What needs to be done
Keyword search on "agent": report each line of the records that contains it.
---------- Data
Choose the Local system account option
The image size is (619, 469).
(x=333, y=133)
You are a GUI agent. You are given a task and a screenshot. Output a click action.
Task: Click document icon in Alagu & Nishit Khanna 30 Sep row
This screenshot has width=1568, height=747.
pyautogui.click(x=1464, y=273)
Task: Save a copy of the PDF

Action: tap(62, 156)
--------------------
---------- Data
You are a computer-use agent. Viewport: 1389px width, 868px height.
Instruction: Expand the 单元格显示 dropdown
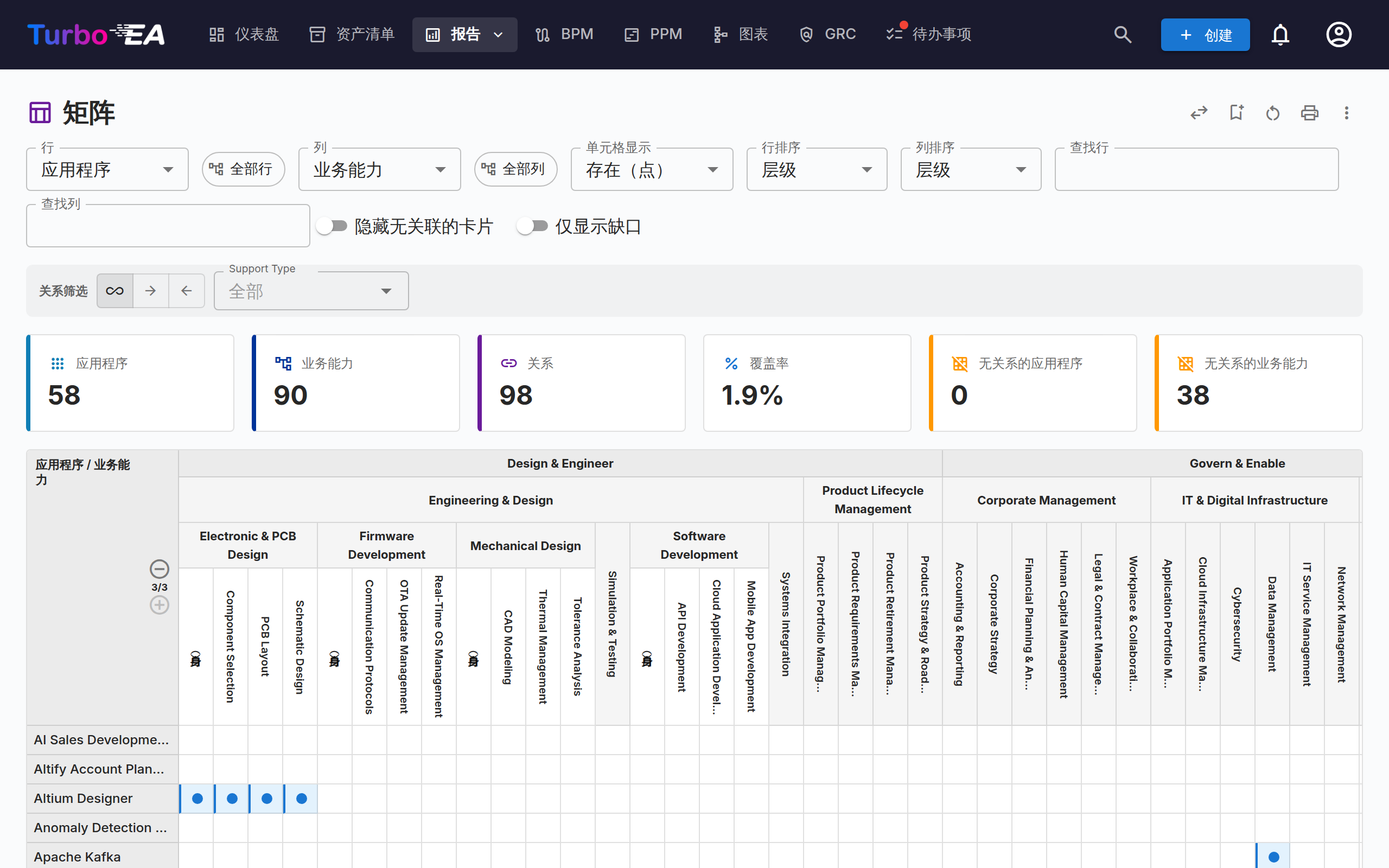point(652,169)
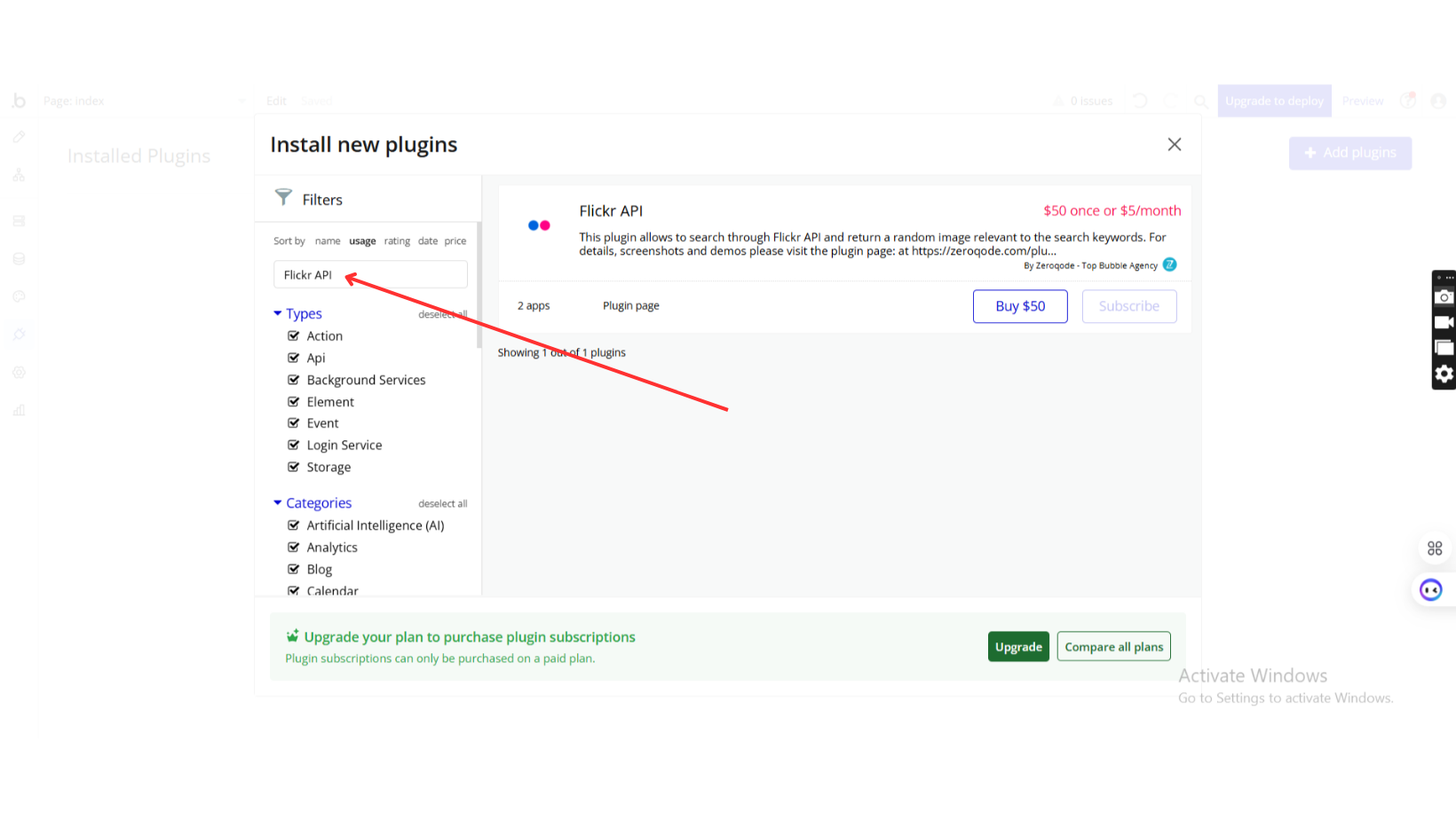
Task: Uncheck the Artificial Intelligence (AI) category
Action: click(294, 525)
--------------------
Task result
You are a GUI agent. You are given a task and a screenshot. Output a click action.
You are a computer-use agent. Viewport: 1389px width, 868px height.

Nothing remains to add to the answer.